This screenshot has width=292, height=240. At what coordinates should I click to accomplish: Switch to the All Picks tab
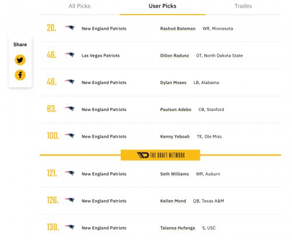coord(79,6)
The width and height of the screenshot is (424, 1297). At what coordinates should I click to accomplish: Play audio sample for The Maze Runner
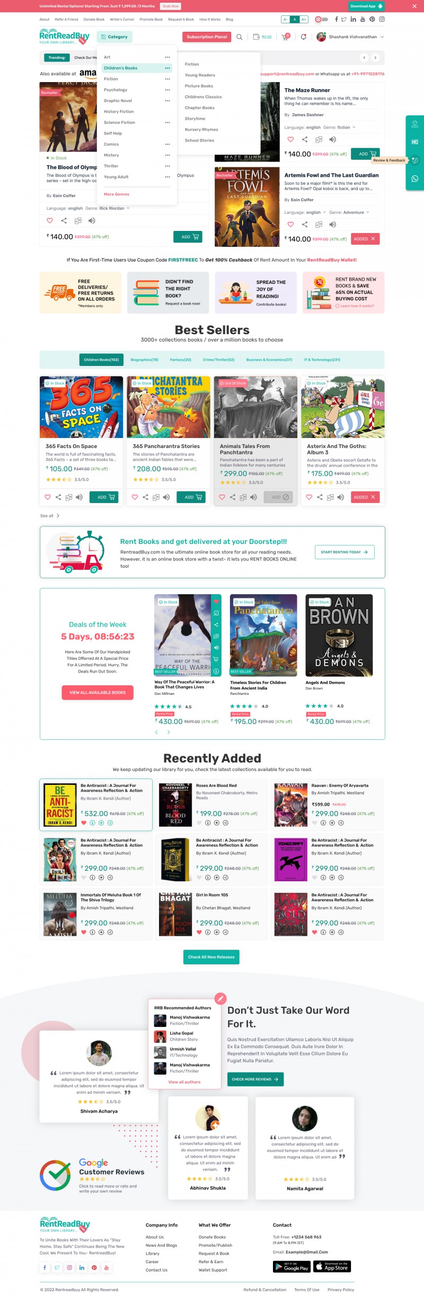pyautogui.click(x=332, y=140)

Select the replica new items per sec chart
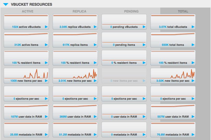[75, 73]
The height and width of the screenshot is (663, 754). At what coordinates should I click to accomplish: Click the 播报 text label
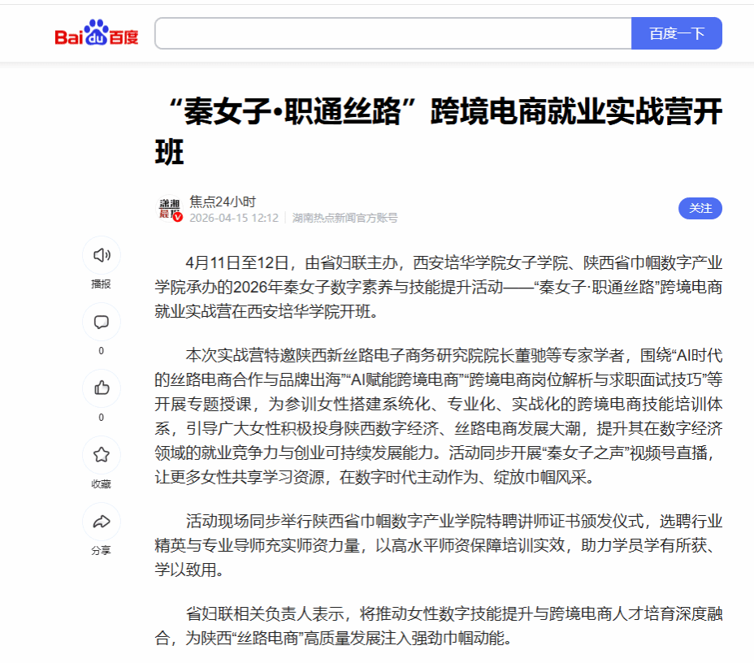point(102,284)
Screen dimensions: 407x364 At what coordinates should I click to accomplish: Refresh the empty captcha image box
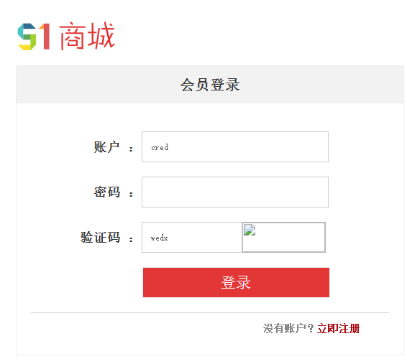point(283,237)
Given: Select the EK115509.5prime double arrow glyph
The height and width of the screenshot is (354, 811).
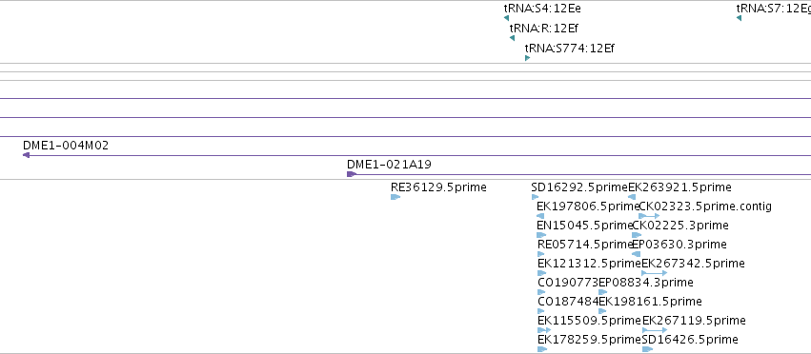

***

For this task, give the full listing again verbatim and keep out every picture.

Solution to the exercise:
This screenshot has width=292, height=240. At what coordinates should I click to accomplish: Switch to the All Picks tab
coord(79,6)
The width and height of the screenshot is (424, 1297). At what coordinates should I click to accomplish: Play audio sample for The Maze Runner
pyautogui.click(x=332, y=140)

Select the replica new items per sec chart
[75, 73]
The height and width of the screenshot is (663, 754). At what coordinates should I click to accomplish: Click the 播报 text label
point(102,284)
Screen dimensions: 407x364 At what coordinates should I click to accomplish: Refresh the empty captcha image box
point(283,237)
Given: Select the EK115509.5prime double arrow glyph
The height and width of the screenshot is (354, 811).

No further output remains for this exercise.